There was so much to worry about, so many awful scenarios ready to crowd out the pleasure of seeing Lauren return to consciousness, that sometimes she could feel herself becoming swamped by it all. What if Lauren came round and it was discovered she’d never be able to do anything but think for herself again? How terrible it would be for her, trapped inside a body that couldn’t function at all, never to be able to put her thoughts into words, or actions, or anything else that would help her to be understood, or move, or even eat unassisted. Locked-in syndrome,
they called it.

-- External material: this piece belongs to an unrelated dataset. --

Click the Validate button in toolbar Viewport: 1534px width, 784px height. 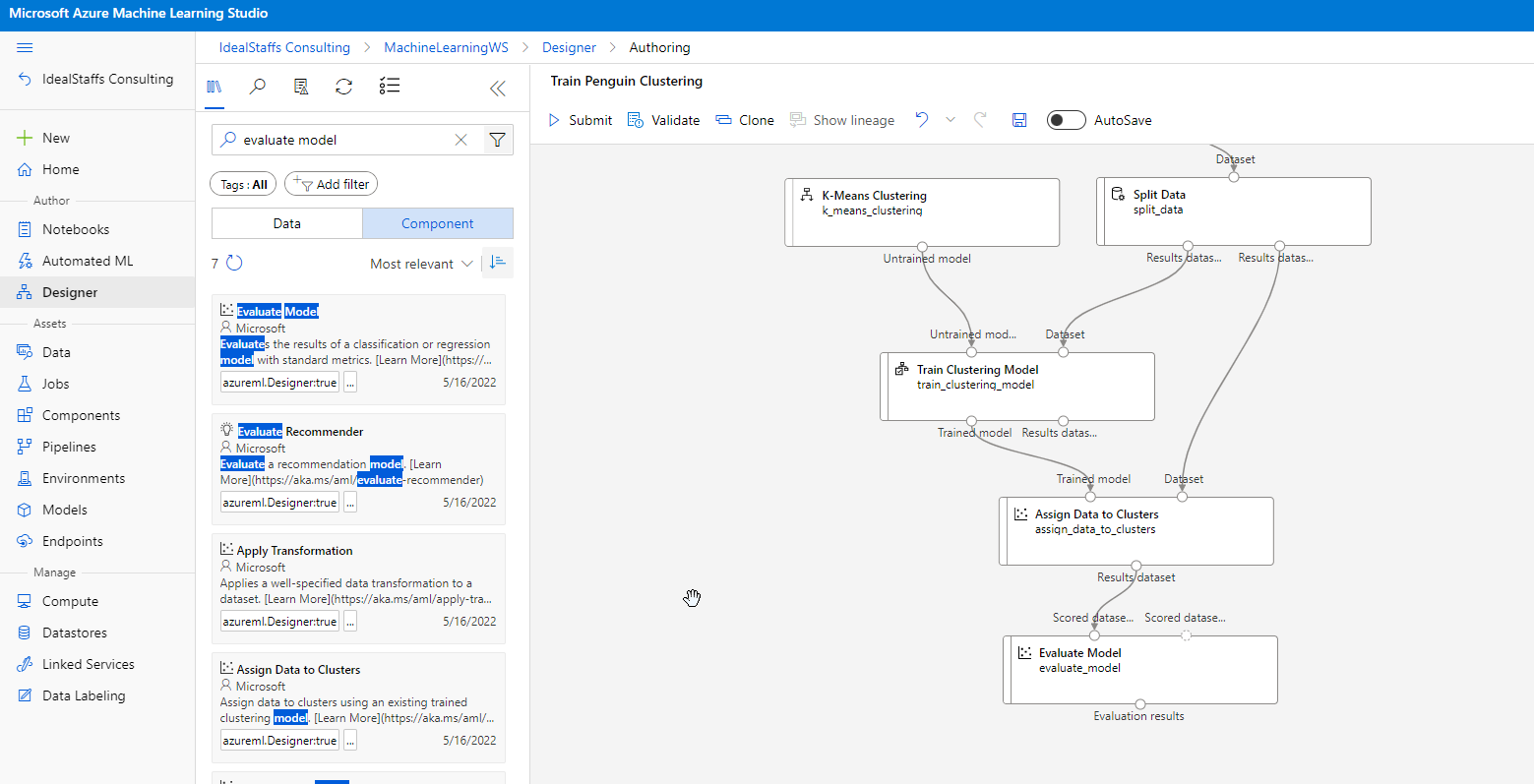(x=664, y=120)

If that happened Will would have been proved right: she, Emma, would have condemned herself to a lifetime of caring for a daughter who might actually hate her for forcing such a miserable existence upon her. Lauren would probably consider herself better off dead.
As the days, weeks had worn on she’d found herself wondering more and more how delusional, selfish, even arrogant, she was in believing that her love for Lauren could make everything all right. Perhaps Will’s way was the kindest.
If you really love someone you’ll let them go
. Did that mean he loved Lauren more because he was prepared to let her go? Emma couldn’t accept that, but she was starting to realise that maybe she should have tried harder to understand that all he really wanted was what he thought was the best for Lauren.